Something in the Air is a French film set in Paris in 1971, three years after the uprisings of June 1968; a time when civil unrest was still ongoing but starting to tail off. In France, this film is titled Après Mai, which makes a lot more sense, as it speaks of an aftermath, and I don’t understand why anyone imagined it a good idea to rename it with something quite so nebulous, although I’m guessing there were fears the American market would be too shallow and dumb to get it otherwise, which is always a worry. (Hark at me! When I read recently, ‘Sharon suffers stroke’ I gave no thought to the former Israeli PM and thought instead: ‘Who’d have predicted she’d outlive Ozzy?)
Anyway, the writer and director, Olivier Assayas, was 16 at that time, and this is an autobiographical teen movie, although, unlike most autobiographical teen movies, it is neither sentimentally nostalgic nor overly pumped full of props from that era, which is always a temptation. One tie-dye shirt and that was it, I think. Although whether you will like it any better for any of this, I don’t know.

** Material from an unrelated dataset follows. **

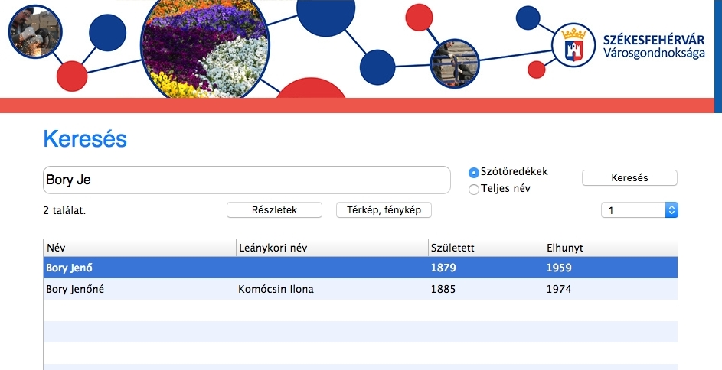Viewport: 722px width, 370px height.
Task: Click the Térkép, fénykép button
Action: coord(384,210)
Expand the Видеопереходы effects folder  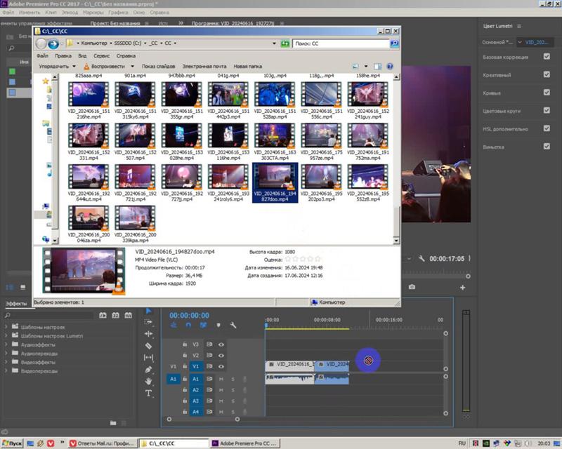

Our hero is Gilles (Clément Métayer), a high school student with the thickest mop of unkempt hair ever witnessed outside One Direction. (Someone once reported they had witnessed an instance of a thicker mop of hair outside One Direction, but as there was no photographic evidence, it could not be verified.) Gilles, a talented drawer and painter, is immersed in radical politics, and the film opens as he faces down baton-wielding riot cops at some thwarted demonstration. From here on in, the story is — how shall I put this? — rather lax, as loose-limbed and floaty as the girls themselves, and their dresses. Stuff happens. Gilles distributes leaflets. Gilles discovers a book criticising Chairman Mao’s revolution, but is told by comrades it was written by the CIA. Gilles is dumped by one girlfriend then taken up by another. Gilles graffities his school with slogans. Gilles, and his fellow militants, throw a Molotov cocktail at a school security guard and then, in an attempt to put the event behind them, and evade suspicion, escape to Italy for a summer of amorous encounters and agitprop cinema.

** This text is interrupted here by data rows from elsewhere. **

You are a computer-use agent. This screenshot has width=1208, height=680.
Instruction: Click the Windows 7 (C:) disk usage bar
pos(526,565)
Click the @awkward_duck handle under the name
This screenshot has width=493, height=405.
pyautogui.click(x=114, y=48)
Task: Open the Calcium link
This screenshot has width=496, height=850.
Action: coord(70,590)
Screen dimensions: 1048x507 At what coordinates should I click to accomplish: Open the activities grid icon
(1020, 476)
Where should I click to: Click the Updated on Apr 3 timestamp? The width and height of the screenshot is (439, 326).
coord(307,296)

So it’s not, I can now see, uneventful, but it does feel as if it is, as Assayas’s style is so free-flowing and the takes are so meanderingly long. This does give it a ring of emotional truth, and makes it feel attuned to the convictions that seize young people (until they know better) but it is also frustrating. At times, I wanted to hold it against a wall, put my hands around its neck, and tell it to get the hell on with it. Things to do. People to see. I never particularly wanted to become bourgeois myself but, now I am, it’s pretty much non-stop.
So it drifts, driftingly, which may be the point. Who doesn’t drift through life? Did you ever have a plan? But to be drifty, you must also be vague, and I wanted to throttle this film for its vagueness too. Why did they burn that car? What does Gilles’ father do exactly? Where is his mother? Did Laure die in that fire? It is occasionally humorous, which helps. During the Italian trip, after the screening of a documentary about Laos, one of the audience asks: ‘Shouldn’t revolutionary cinema use revolutionary syntax?’ — which sends everyone into a spin. One of his girlfriends leaves him for one of the right-on film-makers, for whom she is later seen doing his shopping, cooking and cleaning. But this is a laugh-with scenario, rather than a laugh-at scenario, as the tone is always so affectionately tender. And, in the end, when Gilles appears to lose his fervour for the fight, and ends up working on a film about Nazis and dinosaurs — now, that’s a film I would like to see! — there is no criticism. It depends: are you in the mood for a drifty couple of hours or not? One for you.